Task details ->
Copy out the data below word for word, line by line, leaving out the pictures.

Material provided ->
+ + + + + + +

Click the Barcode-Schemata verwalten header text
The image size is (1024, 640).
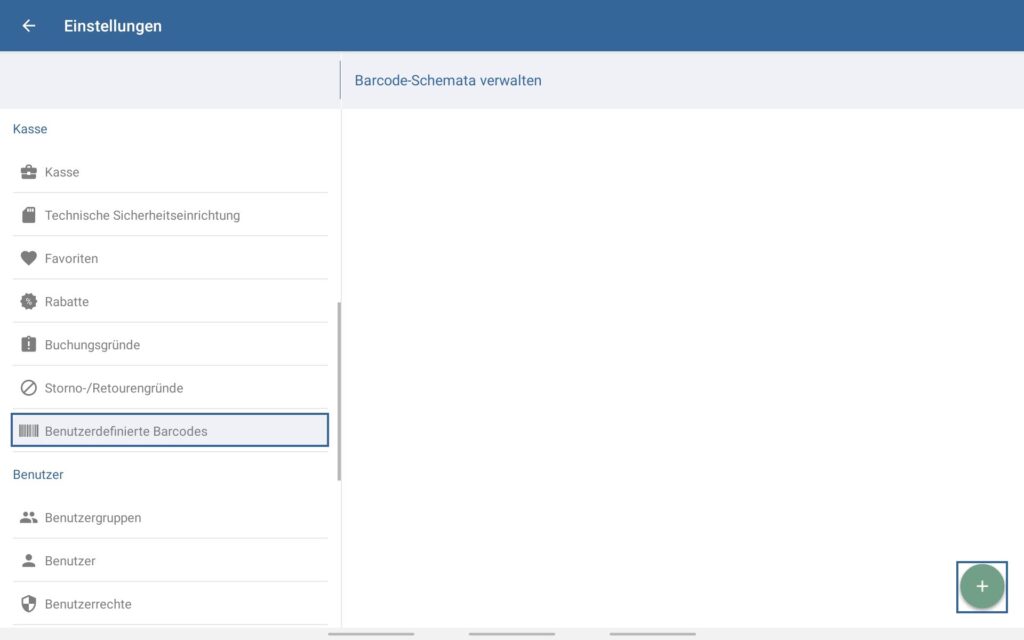[448, 80]
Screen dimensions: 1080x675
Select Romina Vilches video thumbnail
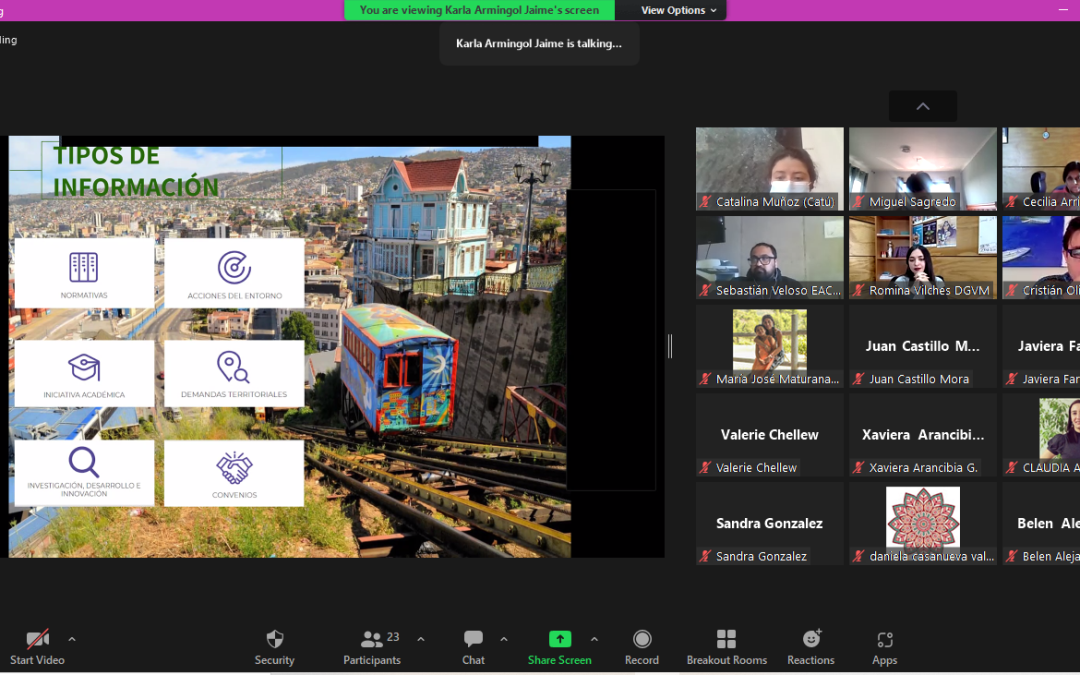[x=922, y=257]
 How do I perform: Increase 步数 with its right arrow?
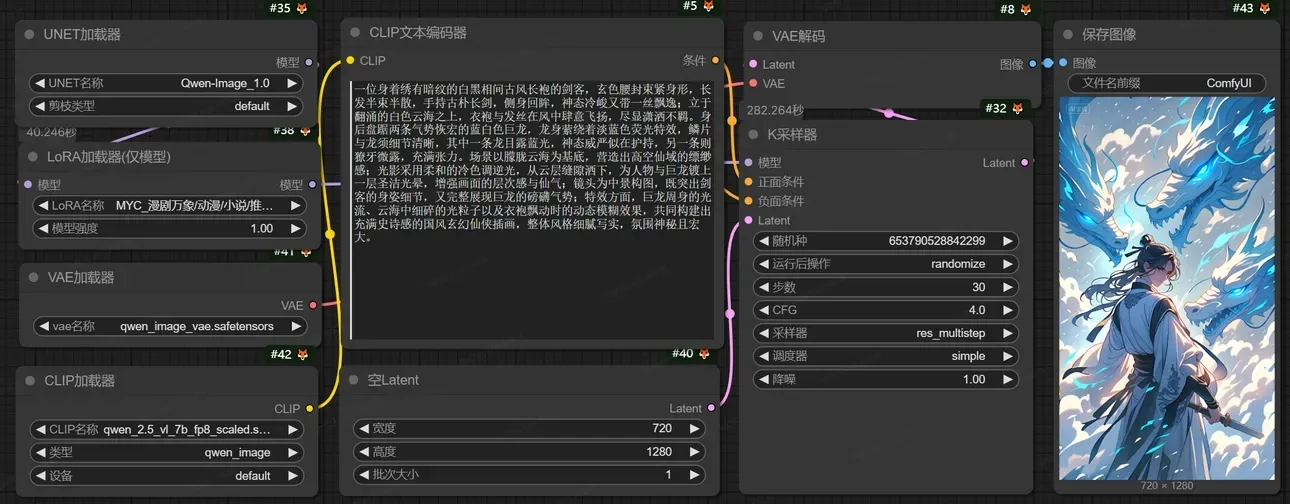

+ + + + + + +

Exercise solution ->
Click the Barcode-Schemata verwalten header text
The image size is (1024, 640).
[448, 80]
Screen dimensions: 1080x675
Select Romina Vilches video thumbnail
[x=922, y=257]
 How do I perform: Increase 步数 with its right arrow?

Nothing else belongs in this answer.